→ **Task goal**
Isolate every line in the data with the string "count" and copy it.

→ **Input data**
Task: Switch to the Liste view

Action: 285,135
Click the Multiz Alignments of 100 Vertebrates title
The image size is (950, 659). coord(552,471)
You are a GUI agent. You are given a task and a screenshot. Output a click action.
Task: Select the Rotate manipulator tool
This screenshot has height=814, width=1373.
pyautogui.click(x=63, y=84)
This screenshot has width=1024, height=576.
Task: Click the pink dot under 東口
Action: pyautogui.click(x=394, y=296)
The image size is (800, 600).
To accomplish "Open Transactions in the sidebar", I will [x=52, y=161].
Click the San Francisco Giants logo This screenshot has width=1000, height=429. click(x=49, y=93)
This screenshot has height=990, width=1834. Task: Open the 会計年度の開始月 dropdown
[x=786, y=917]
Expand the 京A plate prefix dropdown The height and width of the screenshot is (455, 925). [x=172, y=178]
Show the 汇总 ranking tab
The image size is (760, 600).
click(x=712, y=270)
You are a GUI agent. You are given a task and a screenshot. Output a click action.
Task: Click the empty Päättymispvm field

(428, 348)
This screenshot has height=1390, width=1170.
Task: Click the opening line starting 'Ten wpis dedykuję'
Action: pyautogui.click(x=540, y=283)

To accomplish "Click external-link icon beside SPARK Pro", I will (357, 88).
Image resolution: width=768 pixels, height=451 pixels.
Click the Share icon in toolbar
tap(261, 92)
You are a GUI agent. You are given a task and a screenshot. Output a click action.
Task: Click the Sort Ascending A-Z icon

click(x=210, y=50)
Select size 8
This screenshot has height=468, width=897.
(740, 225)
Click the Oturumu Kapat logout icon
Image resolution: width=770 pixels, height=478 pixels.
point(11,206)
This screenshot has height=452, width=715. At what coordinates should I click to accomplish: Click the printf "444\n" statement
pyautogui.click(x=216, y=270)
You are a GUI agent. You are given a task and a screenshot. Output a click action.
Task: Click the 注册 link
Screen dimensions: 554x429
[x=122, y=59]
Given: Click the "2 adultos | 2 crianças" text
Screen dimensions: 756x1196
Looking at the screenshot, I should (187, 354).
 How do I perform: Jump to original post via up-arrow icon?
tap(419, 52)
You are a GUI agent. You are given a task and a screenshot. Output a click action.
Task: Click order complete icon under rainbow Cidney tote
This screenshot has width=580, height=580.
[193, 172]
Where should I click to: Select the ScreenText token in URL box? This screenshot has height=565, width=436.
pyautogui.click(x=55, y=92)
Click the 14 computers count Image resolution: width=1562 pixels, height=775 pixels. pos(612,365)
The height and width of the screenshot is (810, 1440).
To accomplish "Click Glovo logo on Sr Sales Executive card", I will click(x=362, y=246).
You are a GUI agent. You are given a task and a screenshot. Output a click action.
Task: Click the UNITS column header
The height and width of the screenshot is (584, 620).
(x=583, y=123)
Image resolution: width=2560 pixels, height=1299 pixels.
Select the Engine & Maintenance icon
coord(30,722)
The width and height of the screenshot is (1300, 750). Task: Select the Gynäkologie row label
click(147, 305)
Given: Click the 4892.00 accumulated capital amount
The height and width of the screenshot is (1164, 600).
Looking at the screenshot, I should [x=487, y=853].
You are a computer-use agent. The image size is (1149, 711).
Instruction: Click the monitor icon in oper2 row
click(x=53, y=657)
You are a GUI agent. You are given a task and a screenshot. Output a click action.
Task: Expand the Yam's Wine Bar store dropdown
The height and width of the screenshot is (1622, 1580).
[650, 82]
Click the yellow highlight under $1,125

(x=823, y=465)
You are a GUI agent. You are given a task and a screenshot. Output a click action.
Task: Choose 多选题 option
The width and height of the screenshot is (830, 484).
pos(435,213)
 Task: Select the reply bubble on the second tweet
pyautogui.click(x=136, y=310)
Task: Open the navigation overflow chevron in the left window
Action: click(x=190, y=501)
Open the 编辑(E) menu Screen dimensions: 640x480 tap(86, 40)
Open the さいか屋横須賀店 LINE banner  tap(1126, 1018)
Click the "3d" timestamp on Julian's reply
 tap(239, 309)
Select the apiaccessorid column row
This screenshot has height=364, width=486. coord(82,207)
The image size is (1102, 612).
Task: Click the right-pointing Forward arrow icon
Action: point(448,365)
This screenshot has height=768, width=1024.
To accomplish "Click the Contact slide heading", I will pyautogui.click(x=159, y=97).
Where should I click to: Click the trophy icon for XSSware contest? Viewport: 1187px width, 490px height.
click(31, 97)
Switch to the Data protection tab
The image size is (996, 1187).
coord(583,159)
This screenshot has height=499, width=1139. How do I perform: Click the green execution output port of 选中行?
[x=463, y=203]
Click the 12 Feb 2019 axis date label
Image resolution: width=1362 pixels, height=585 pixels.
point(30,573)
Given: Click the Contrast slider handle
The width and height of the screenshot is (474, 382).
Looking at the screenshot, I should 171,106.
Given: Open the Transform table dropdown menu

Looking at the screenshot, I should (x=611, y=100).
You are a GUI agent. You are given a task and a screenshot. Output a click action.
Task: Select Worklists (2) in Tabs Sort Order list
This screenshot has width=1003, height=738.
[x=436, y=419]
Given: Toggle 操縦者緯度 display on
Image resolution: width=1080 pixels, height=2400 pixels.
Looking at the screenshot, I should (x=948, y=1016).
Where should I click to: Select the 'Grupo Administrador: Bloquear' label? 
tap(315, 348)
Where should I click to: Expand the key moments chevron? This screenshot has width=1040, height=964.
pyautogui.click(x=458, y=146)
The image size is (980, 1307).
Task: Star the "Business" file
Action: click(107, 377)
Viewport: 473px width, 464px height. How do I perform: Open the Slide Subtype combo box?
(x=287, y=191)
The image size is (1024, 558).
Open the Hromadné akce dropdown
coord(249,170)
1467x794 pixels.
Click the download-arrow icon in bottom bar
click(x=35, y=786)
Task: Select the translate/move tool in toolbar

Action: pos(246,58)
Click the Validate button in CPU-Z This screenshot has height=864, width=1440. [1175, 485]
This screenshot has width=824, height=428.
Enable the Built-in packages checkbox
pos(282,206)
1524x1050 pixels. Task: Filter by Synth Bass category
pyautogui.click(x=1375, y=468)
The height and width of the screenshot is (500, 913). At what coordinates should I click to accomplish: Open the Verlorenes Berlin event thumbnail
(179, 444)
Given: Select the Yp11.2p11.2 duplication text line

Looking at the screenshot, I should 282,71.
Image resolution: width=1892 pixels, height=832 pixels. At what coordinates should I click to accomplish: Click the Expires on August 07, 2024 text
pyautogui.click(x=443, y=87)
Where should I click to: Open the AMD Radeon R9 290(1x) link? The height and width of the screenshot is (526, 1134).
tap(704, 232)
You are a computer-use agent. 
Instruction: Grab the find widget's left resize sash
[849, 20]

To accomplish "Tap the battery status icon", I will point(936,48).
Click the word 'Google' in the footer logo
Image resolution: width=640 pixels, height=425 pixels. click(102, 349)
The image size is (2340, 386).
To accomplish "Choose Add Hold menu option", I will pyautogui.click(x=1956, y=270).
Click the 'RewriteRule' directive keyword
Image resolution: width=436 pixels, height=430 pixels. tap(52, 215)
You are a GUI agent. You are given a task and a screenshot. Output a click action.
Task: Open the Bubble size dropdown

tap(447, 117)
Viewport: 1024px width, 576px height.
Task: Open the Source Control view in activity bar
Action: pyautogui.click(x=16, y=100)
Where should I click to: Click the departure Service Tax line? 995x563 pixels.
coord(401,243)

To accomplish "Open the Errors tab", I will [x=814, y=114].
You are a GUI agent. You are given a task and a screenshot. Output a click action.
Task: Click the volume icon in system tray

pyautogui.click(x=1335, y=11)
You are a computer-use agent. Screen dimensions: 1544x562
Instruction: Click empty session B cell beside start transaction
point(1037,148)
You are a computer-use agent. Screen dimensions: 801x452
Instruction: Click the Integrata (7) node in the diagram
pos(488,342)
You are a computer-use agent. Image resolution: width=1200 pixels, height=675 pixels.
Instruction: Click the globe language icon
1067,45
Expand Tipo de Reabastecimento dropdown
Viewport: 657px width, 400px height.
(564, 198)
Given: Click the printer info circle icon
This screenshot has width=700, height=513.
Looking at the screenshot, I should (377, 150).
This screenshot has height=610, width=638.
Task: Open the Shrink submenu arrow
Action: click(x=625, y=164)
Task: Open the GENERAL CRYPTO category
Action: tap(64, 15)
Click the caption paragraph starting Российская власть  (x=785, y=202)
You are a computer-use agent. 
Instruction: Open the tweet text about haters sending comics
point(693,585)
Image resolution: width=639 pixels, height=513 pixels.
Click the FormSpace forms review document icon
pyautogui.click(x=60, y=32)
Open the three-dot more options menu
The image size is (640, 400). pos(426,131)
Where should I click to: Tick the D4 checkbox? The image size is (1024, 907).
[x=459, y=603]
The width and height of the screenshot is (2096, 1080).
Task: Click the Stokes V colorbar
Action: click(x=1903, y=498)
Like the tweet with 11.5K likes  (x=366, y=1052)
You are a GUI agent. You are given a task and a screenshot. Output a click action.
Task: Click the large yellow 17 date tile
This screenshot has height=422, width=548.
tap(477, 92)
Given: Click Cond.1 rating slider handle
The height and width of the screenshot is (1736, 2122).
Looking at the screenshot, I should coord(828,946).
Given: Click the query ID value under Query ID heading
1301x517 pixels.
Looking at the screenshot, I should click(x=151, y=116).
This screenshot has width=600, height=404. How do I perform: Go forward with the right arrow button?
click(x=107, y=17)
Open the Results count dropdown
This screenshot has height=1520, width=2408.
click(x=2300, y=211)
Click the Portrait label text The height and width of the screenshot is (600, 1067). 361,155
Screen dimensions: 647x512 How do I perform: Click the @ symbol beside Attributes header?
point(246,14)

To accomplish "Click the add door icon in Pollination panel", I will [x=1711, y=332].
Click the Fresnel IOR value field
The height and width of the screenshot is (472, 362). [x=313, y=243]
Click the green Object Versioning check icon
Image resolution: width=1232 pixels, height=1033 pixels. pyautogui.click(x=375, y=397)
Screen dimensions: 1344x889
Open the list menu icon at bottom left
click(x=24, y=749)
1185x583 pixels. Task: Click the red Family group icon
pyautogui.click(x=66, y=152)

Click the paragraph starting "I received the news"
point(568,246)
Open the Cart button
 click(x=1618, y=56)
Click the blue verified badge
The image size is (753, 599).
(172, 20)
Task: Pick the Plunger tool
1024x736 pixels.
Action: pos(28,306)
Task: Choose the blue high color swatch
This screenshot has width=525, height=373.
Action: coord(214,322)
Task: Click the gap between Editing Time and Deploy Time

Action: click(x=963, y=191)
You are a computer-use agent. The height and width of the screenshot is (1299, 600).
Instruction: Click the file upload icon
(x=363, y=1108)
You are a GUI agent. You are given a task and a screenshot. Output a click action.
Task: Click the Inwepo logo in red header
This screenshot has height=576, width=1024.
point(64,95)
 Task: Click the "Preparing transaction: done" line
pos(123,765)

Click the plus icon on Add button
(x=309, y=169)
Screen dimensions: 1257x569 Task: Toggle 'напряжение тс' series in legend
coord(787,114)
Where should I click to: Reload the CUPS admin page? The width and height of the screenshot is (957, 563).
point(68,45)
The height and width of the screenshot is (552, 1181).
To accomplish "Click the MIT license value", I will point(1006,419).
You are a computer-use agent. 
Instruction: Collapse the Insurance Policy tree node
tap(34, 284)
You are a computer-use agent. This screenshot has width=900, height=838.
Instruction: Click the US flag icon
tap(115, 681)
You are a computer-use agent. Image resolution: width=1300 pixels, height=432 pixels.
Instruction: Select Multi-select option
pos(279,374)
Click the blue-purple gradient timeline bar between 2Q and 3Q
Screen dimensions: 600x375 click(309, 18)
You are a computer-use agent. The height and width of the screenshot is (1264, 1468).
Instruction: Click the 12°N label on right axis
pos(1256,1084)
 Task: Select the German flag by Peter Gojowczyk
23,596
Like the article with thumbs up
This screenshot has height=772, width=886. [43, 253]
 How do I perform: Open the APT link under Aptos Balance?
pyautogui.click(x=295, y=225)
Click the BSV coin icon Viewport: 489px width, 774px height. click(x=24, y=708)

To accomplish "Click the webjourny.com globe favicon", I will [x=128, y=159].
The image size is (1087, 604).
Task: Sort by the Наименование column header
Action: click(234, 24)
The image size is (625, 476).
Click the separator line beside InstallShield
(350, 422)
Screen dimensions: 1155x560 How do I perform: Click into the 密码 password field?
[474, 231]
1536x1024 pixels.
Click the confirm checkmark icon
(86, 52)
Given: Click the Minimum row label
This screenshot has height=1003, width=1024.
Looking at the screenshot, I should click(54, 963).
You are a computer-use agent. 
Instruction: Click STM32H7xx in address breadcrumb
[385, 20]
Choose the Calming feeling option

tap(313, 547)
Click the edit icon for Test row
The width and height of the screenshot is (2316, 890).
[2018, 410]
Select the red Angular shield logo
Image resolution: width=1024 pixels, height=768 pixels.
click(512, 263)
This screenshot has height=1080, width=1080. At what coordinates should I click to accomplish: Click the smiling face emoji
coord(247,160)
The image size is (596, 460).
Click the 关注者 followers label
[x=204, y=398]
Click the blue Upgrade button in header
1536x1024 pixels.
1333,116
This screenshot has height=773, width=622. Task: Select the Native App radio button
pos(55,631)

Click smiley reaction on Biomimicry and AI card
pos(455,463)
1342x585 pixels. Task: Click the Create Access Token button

→ **Response to the exercise**
Click the 14 computers count Image resolution: width=1562 pixels, height=775 pixels. pos(612,365)
Open the Results count dropdown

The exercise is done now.